Clearly, changes like these take time to implement – and they won’t happen without board-level buy-in. So the NHS needs its leaders to step up now, and lead from the top, driving the behaviour change that the service needs, and even incorporating flexibility around ways of working as a design principle for their services. Professor Joe Harrison and his leadership team at Milton Keynes University Hospital are great examples of what can be achieved when leaders are vocal about the benefits of flexible working within the NHS.

It also needs to make sure that managers and HR teams have the skills they need to design and implement flexible roles. That means teaching them about the benefits of flexible working for the organisation and its staff; upskilling them in flexible job design; and training them in how to manage flexible teams.

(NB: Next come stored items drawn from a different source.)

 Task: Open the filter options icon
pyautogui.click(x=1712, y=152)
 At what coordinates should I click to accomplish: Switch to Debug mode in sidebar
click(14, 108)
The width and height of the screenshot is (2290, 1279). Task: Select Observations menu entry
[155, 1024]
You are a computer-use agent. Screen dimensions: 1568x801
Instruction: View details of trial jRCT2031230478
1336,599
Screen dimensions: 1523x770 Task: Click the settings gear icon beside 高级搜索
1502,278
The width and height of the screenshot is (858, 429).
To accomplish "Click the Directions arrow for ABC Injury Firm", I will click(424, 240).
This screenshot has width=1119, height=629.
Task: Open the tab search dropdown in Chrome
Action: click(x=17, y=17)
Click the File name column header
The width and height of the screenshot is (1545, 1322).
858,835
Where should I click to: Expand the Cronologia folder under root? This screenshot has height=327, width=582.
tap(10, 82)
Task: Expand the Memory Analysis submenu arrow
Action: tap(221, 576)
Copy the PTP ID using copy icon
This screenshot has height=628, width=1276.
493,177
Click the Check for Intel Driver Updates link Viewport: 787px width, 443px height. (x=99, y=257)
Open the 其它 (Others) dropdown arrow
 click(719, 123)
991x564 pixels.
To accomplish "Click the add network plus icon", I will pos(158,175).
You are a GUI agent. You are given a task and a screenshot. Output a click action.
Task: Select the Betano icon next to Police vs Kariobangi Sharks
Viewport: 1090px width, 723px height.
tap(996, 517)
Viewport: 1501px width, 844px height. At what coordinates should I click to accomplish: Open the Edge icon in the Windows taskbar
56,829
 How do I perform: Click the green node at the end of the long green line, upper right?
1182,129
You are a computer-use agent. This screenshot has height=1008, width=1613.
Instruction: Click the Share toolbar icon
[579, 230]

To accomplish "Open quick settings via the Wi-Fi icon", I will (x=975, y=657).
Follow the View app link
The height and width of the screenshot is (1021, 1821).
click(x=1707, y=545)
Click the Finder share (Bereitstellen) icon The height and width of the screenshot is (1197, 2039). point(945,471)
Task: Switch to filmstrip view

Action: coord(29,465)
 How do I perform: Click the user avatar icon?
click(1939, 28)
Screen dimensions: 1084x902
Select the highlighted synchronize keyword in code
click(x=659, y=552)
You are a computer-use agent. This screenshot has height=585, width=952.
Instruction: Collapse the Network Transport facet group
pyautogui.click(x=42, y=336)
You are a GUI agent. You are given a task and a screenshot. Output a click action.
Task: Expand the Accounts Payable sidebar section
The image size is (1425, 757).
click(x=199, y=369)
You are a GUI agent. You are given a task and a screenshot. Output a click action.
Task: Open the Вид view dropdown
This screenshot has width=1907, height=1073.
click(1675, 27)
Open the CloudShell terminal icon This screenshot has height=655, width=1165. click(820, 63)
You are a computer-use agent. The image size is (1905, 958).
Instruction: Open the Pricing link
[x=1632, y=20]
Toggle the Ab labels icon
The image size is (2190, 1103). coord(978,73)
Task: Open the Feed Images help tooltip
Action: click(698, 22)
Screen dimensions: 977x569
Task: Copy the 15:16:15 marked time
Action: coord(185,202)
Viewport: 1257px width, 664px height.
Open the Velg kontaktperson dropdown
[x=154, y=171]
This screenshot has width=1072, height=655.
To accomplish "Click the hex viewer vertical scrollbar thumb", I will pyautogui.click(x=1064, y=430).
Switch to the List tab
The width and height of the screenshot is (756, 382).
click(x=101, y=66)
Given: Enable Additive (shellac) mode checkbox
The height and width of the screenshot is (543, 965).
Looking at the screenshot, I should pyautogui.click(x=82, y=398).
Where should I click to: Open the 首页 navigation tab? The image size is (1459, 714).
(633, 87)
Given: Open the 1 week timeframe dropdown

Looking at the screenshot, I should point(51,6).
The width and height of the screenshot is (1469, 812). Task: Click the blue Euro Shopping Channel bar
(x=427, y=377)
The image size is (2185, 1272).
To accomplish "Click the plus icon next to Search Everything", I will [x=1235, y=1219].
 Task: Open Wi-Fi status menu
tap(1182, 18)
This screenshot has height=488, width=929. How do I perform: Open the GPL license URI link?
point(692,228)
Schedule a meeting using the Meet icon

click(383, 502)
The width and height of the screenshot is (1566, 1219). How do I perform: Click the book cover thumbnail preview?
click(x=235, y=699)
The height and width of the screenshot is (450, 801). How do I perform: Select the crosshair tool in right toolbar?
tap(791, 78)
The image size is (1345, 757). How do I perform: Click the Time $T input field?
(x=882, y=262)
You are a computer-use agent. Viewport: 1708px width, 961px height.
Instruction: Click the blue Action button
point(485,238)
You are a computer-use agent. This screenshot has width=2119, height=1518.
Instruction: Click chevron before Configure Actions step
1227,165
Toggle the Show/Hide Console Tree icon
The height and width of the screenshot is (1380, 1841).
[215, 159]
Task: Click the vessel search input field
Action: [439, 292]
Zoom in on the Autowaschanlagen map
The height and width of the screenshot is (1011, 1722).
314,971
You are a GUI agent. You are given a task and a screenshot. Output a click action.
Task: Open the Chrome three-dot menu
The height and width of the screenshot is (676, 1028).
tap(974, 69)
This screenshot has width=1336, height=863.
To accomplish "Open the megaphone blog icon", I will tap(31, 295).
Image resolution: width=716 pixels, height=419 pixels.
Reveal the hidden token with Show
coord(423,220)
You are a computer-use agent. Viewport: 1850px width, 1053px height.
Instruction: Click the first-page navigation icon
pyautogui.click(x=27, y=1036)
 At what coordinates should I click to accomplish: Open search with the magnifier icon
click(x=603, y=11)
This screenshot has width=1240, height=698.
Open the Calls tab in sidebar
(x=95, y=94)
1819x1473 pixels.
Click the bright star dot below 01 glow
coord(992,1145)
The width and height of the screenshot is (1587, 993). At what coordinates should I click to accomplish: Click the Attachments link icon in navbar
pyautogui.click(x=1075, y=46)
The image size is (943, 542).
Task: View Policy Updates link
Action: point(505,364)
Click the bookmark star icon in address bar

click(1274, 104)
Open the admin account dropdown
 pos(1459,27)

Our Flex for the Future programme set out how this can be done.

And finally, for all these recommendations to really take hold, they need to be applied across NHS systems, rather than on a trust-by-trust basis. We’re currently working with three systems –Lincolnshire, Kent & Medway, and Hampshire & the Isle of Wight – and are already seeing the value of bringing together the different parts of a local health and care system to collaborate on strategy, resources and learning. Implementing flexible working across the NHS in this way could be transformational.

And a transformational approach is what’s needed; as the Workforce Plan acknowledges, “Inaction in the face of demographic change is forecast to leave us with a shortfall of between 260,000 and 360,000 staff by 2036/37.” Patient safety is already at risk with today’s shortfall, and we can’t afford to let it get worse. The plan is an important step in the right direction; now let’s act on it.